Looks more 7dii shaped than mii shaped to me, maybe a big powershot?
Edit: the mode dial is on the right side so no 7dmkii


----------



## LuCoOc (Nov 8, 2013)

*Re: Canon Teaser*

Good to see the rumor-mill heat up again.

The body looks like a pro body.

Can anybody tell/ guess wich lens shines thru in the teaser? the front lens diameter compared to the total diameter of the lens does neither look like the 50L nor like the 50 1.4 - random guess: NEW 50mm


----------



## TomazK (Nov 8, 2013)

*Re: Canon Teaser*

This is interesting. It says 2013 and 11, that could be November or 11th of December since I don't speak Korean 
But it is in 2013... Interesting... 

Let's just hope the announcement will be for something good as well.
For me, I would like:

Full frame
no low pass filter
30Mpix or above
5D body
wifi control 
iso up to 100k, clean to 12k
nice long battery life
LCD with 1Million pixels and above
5D AF
Can be DSLR or Mirorless ( OVF or EVF)

That's basically it 

Let's wait and see ..
T


----------



## ahsanford (Nov 8, 2013)

*Re: Canon Teaser*

The CanonWatch guys flagged this already. Some dudes in Asia _went to town_ sizing this one up:
http://www.canonwatch.com/canon-teaser-new-camera-announced-november/

They overlay various rebels against it. With so little to go on, this is an iPhone level of mad fanboyism at work. It's beautiful. :'(

From CW: "The teaser says: November 2013, Canon will start from the white world. Coming Soon."

- A


----------



## talicoa (Nov 8, 2013)

*Re: Canon Teaser*

There is a lot of detail if you pull up the contrast. New silver lens. Looks like a small interchangeable lens camera. You can see the IR port, the lens release button, screws in the body. It is retro styled, silver and black. Looks nice really.


----------



## GmwDarkroom (Nov 8, 2013)

*Re: Canon Teaser*



ahsanford said:


> "... Canon will start from the white world ..."

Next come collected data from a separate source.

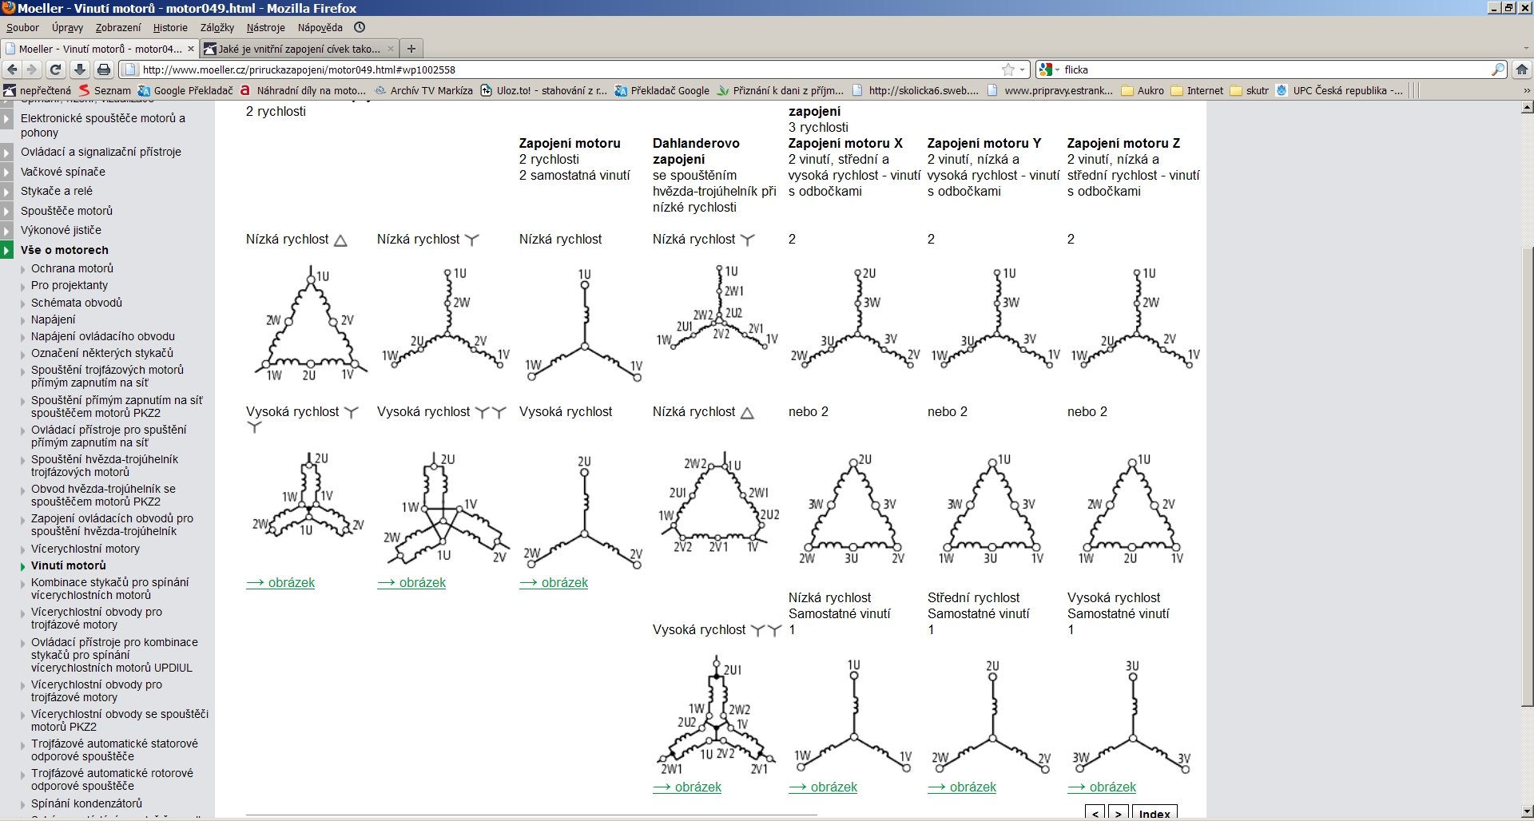Bookmark this page with the star icon
The height and width of the screenshot is (821, 1534).
point(1008,69)
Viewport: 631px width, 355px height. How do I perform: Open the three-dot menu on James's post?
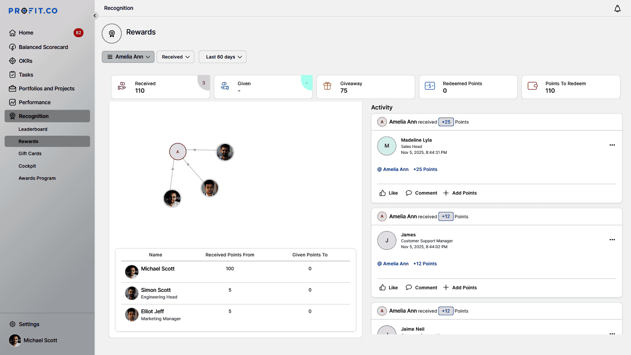pyautogui.click(x=612, y=240)
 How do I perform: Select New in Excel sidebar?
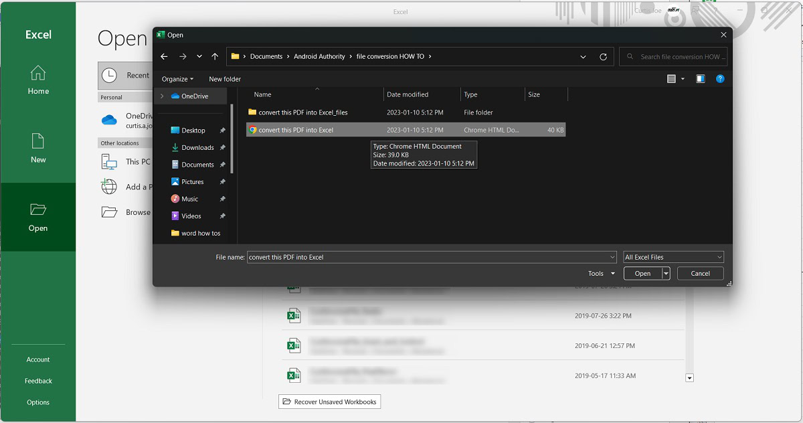(38, 148)
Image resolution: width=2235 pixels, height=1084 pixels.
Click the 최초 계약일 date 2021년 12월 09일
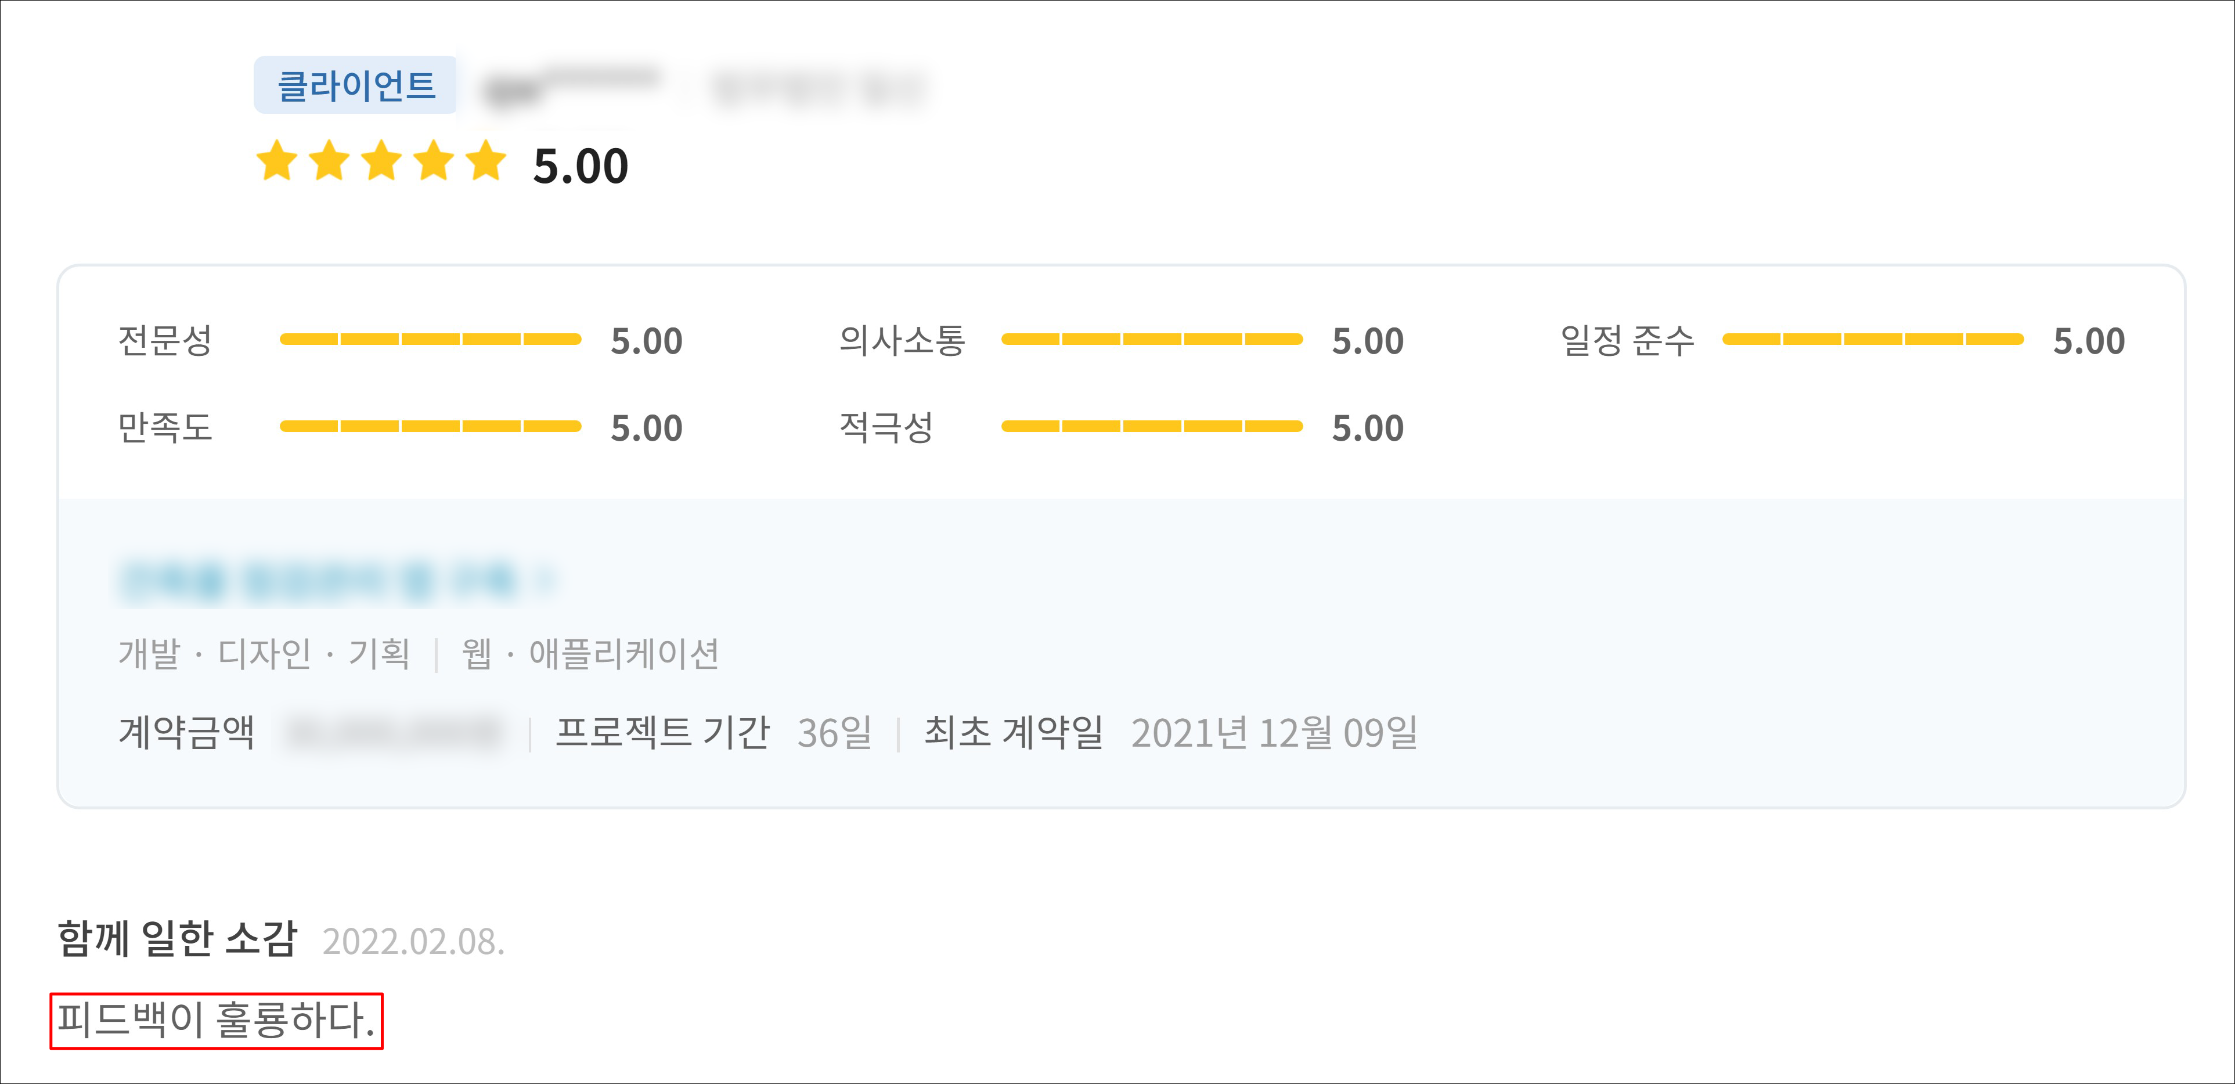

So rife with politically incorrect double entendre it almost seems like an Onion headline.


----------



## Nishi Drew (Nov 8, 2013)

*Re: Canon Teaser*

The viewfinder housing looks like a rebel, there seems to be a dial above the grip, like a rebel, and seems to have an EF-S like lens... like a rebel would...

And at this time of year before holiday season and no T6i yet, what do you bet?
It would make sense that nothing came up yet as Canon would have wanted to generate interest for the 70D first, then perhaps the new rebel would get the new sensor as well?? I wouldn't care for one but it's fun to speculate


----------



## talicoa (Nov 8, 2013)

*Re: Canon Teaser*

This image lines up best with the SLT. Small body, looks like with a battery grip on it. SLT Mirrorless? Dual Pixel AF?


----------



## KAS (Nov 8, 2013)

*Re: Canon Teaser*

It's just going to be a white Rebel-level camera.


----------



## Maximilian (Nov 8, 2013)

*Re: Canon Teaser*

Hey guys! 

It's already been discussed here:
http://www.canonrumors.com/forum/index.php?topic=17981.0

Seems to be a white version of the SL1/100D.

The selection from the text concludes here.